This course offers a practical and structured approach to data visualization, biostatistical analysis, statistical modeling, and machine learning in R. It is designed for students, researchers, and professionals who want to apply data analysis techniques to real-world datasets.
Using a hands-on, learning-by-doing approach, you will work with real data from the beginning. You will learn how to import data in R and RStudio, explore data structures, and create professional visualizations using ggplot. By the end, you will be able to produce clear, publication-ready figures suitable for reports, theses, and research work.
The course then moves into data management and descriptive analysis. You will learn how to clean datasets, handle missing values, create new variables, and perform exploratory data analysis. These steps build a strong foundation for statistical modeling. You will perform regression analysis in R, including linear and logistic regression, and learn how to interpret model results correctly. Special emphasis is placed on creating clear statistical summaries and publication-ready tables.

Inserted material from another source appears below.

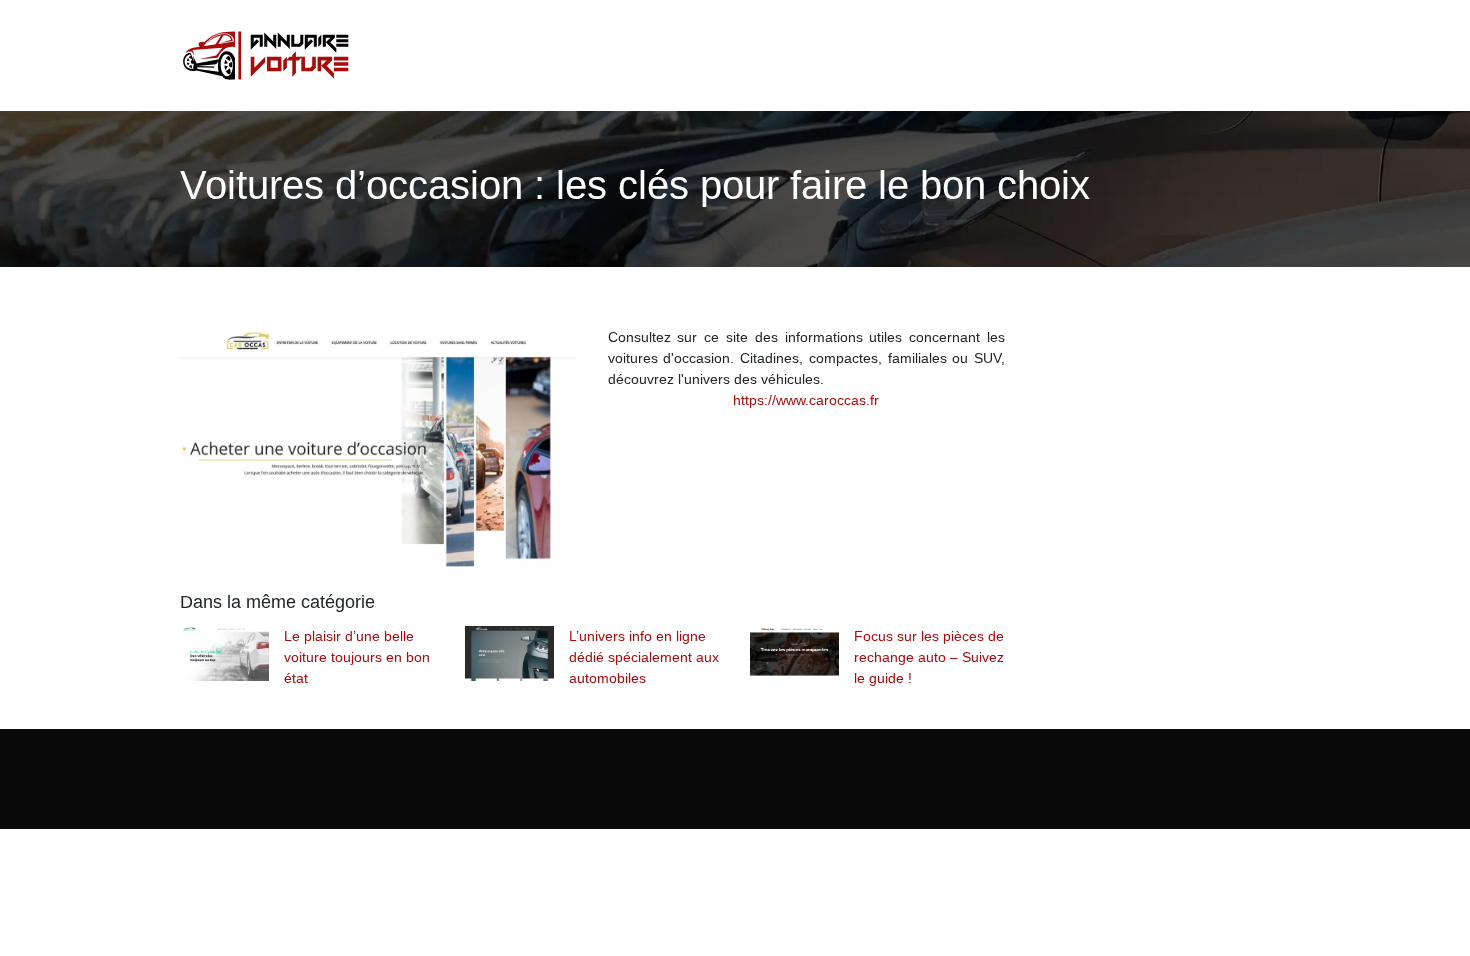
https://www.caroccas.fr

After building a solid statistical base, the course introduces machine learning in R. You will learn key concepts such as train-test split, model evaluation, and overfitting. Practical models such as decision trees and random forests are implemented and compared with traditional regression approaches. You will also evaluate model performance using confusion matrices and ROC curves, helping you understand when machine learning methods are appropriate.
What you will learn
In this course, you will learn how to create professional data visualizations using ggplot in R and how to clean and manage datasets for analysis. You will perform descriptive and statistical analysis, build and interpret regression models, and generate publication-ready tables. You will also apply machine learning techniques in R and evaluate models using confusion matrix, ROC, and AUC. In addition, you will learn how to compare statistical and predictive modeling approaches in practical research settings.
Who this course is for
This course is designed for students including MPH, MSc, and PhD candidates, as well as public health and research professionals. It is also suitable for data analysts and beginners in data science. Anyone with basic R knowledge who wants to advance their skills in data visualization and machine learning will benefit from this course.